With only five days to go before we head off on the Hanse Explorer for the Phoenix Islands in the Republic of Kiribati, there is no time to sit around and pontificate. The days before an expedition starts are chaotic, as we double check, and then triple check that we have everything we need. Once we pull up anchor and leave port, there is no turning back as we head to one of the most remote marine protected areas on this planet.
|Chief scientist Sangeeta Mangubhai and Catherine Siota|
My main task for today was to meet with turtle expert, Catherine Siota at the Secretariat of the Pacific Regional Environment Programme (SPREP). Originally from Solomon Islands, Catherine trains Pacific Islanders on turtle monitoring and tagging, and helps Pacific Island governments develop management strategies for protected marine species. Today was my training day!
|Tags and their applicator|
This year SPREP have generously provided the expedition with titanium and inconel tags to clip onto the tail edge of the flippers of turtles. Each tag has a unique number that is entered in the regional turtle database. When a turtle with a tag is caught or spotted, people are encouraged to take note of the number and then report it to SPREP and their respective government. This way, we can find out how many different national jurisdictions a turtle may cross.
|Catherine Siota demonstrates how to install a flipper tag|
Catherine gave me a crash course this morning on tagging and what data I need to meticulously record on each turtle, a task that Julie Cavin, a vet from the New England Aquarium and myself, will be responsible for. We have strict protocols in place to make sure we cause the absolute minimum amount of stress to these animals.

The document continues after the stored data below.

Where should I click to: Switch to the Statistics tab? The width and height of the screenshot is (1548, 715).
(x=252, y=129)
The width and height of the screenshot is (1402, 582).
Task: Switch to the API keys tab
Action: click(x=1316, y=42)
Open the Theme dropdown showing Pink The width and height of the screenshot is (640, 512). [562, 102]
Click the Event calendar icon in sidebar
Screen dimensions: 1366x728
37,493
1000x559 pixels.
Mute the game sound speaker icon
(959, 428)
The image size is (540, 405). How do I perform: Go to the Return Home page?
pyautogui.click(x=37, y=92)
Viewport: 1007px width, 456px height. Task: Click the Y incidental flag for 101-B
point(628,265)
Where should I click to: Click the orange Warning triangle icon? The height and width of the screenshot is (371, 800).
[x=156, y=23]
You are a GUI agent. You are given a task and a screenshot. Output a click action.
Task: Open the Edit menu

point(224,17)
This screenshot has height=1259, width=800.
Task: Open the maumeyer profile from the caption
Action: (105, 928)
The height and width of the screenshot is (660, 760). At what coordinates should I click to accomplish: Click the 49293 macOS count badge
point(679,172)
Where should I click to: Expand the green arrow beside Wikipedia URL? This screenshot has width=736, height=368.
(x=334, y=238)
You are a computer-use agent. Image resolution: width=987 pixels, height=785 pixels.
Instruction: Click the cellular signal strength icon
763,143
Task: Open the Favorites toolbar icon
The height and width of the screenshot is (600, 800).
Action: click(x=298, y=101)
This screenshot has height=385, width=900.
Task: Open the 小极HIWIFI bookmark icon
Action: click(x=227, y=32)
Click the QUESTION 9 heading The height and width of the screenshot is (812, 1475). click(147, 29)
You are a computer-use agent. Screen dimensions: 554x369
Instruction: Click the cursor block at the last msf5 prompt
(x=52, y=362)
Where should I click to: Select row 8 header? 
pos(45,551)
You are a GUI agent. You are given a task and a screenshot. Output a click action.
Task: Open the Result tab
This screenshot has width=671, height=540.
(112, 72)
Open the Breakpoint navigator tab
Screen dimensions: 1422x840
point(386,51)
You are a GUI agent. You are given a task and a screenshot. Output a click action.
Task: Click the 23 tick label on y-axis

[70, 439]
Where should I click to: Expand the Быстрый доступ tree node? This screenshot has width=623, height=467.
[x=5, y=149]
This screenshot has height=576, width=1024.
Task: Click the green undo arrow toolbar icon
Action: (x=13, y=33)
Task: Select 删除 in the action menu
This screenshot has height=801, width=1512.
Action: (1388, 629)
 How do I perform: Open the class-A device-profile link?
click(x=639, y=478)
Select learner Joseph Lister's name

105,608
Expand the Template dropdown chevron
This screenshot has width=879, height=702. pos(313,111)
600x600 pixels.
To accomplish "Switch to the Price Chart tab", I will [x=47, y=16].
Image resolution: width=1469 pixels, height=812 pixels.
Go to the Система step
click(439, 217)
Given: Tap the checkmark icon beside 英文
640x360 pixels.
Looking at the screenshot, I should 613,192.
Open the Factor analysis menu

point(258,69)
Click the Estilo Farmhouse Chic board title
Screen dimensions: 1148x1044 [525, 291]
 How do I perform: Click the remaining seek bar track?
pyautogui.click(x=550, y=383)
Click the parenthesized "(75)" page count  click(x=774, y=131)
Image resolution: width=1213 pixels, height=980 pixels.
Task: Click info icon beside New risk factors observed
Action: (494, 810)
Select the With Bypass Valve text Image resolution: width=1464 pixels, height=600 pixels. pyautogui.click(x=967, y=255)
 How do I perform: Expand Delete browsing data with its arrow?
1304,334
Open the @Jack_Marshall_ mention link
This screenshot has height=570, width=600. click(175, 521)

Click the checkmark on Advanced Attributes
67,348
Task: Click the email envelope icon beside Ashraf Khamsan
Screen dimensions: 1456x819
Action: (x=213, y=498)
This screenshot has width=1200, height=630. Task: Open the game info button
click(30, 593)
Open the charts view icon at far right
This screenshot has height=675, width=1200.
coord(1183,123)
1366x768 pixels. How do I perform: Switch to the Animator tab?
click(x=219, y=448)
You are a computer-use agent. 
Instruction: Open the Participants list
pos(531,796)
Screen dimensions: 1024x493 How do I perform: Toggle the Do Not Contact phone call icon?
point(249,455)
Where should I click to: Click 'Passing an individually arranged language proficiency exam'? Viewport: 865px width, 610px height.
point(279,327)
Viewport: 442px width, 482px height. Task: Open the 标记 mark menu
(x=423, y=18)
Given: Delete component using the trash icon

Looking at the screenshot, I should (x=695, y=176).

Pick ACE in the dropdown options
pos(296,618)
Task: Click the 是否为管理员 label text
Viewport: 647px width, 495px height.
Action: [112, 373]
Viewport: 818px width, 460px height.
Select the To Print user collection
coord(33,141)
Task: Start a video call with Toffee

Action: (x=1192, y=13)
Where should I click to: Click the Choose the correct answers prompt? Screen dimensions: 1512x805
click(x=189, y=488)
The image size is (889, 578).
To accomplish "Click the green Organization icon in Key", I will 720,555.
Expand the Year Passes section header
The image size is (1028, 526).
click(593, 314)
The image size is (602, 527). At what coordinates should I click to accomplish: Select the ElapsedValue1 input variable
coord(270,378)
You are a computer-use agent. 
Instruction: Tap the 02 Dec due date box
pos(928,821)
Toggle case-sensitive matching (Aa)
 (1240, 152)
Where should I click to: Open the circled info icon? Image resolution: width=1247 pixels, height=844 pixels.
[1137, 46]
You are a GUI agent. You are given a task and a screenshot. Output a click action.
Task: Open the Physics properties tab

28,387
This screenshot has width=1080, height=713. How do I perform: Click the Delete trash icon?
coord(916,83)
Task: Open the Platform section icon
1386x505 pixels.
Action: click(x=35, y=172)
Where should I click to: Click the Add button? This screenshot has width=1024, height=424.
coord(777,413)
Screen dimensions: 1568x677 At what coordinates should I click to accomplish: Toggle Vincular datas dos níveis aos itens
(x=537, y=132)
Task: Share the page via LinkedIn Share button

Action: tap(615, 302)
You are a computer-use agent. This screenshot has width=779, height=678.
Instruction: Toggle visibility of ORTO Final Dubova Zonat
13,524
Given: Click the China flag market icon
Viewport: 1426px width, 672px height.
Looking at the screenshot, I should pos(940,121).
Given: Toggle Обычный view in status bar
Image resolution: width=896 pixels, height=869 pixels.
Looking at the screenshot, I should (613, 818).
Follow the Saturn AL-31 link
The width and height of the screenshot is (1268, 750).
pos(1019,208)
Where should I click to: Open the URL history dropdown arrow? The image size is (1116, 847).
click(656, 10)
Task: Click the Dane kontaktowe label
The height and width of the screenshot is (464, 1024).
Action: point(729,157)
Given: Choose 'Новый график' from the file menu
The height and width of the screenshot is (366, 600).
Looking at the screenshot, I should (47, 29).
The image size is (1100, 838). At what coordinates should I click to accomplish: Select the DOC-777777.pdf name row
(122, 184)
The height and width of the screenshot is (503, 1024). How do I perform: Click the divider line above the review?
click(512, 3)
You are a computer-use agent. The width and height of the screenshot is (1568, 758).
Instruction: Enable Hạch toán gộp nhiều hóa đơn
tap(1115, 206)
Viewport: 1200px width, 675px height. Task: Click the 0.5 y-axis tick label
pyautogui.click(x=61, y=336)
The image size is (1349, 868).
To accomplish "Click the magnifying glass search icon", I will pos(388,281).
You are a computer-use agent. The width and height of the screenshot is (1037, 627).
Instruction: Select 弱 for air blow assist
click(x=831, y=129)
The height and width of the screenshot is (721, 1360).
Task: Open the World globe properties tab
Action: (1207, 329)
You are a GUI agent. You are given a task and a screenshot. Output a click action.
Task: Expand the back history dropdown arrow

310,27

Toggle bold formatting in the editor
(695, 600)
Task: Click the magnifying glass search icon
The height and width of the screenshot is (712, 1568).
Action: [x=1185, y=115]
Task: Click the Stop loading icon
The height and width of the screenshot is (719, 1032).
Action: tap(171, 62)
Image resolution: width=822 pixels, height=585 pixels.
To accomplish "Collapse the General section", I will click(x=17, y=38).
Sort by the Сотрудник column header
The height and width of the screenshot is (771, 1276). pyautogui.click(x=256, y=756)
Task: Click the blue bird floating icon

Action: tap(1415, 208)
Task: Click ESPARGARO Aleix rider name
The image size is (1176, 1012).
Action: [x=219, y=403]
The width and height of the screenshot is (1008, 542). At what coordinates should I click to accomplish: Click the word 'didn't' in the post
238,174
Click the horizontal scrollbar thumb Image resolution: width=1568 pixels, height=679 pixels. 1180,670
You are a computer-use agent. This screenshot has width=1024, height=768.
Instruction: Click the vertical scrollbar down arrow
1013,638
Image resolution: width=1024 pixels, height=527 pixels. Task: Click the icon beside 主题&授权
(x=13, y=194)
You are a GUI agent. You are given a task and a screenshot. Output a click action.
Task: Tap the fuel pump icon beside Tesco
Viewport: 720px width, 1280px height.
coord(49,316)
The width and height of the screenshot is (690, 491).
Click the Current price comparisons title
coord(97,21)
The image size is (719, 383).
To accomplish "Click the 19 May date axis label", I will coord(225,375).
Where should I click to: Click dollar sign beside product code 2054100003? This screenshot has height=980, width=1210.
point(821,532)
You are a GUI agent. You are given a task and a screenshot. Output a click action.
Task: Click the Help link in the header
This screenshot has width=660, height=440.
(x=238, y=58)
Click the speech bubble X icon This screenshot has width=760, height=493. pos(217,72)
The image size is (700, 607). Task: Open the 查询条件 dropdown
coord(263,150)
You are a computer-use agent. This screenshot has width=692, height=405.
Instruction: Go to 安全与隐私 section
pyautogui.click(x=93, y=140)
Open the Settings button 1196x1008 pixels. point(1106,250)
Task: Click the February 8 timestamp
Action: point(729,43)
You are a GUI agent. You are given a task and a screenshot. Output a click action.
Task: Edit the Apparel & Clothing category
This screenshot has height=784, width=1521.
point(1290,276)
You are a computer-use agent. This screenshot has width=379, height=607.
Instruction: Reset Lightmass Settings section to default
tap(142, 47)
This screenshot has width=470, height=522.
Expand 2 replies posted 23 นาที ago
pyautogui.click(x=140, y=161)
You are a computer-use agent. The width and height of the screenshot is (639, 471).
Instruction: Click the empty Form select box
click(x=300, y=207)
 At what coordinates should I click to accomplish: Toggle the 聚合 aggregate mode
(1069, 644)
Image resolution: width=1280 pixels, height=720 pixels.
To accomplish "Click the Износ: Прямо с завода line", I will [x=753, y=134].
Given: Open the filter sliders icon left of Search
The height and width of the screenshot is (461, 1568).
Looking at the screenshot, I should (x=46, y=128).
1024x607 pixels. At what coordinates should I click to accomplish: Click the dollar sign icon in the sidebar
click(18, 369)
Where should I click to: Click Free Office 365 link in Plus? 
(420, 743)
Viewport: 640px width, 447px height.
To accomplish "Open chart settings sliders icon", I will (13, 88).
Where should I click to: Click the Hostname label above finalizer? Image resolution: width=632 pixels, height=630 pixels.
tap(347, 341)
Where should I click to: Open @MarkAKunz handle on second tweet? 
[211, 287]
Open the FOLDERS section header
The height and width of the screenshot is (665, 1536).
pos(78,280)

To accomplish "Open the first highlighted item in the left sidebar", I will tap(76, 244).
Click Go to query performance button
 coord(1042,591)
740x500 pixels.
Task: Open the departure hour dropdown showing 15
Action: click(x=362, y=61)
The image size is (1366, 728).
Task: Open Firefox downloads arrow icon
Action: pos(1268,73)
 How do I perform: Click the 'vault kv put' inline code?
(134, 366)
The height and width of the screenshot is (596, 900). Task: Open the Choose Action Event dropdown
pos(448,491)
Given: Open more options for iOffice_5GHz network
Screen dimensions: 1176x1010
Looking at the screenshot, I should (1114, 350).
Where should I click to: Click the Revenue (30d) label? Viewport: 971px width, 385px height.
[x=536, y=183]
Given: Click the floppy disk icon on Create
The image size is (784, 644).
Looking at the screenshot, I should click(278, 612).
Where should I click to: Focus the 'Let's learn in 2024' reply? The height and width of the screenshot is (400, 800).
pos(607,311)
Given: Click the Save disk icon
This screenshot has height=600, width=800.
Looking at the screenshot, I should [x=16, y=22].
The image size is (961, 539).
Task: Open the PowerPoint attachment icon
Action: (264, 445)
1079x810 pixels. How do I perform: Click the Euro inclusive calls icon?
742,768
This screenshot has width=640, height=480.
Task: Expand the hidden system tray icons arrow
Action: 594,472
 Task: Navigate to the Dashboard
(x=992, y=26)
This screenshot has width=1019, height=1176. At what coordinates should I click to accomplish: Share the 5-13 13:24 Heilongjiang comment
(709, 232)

|Catherine showing me the right place to install a flipper tag|
Tagging is best done on nesting females, though if we cannot find any, we will tag turtles foraging around on the reefs. The data collected will contribute a large regional analysis Catherine and I are doing to understand movement patterns of turtles in the Pacific.
So far, very few turtles have been tagged in Kiribati. We know from previous expeditions that there are lots of green turtles (Chelonia mydas) in the Phoenix Islands, and this species is at least 20 times more abundant than hawksbill turtles (Eretmochelys imbricata). We have seen these two species of turtles on countless dives in the water and documented evidence of turtle nesting on at least even of the eight atolls and islands.
A silly errant thought slips past me. If I was a turtle nesting in the centre of the Pacific with vast ocean all around me, I wonder which way would I go? Perhaps our work will help solve this little mystery!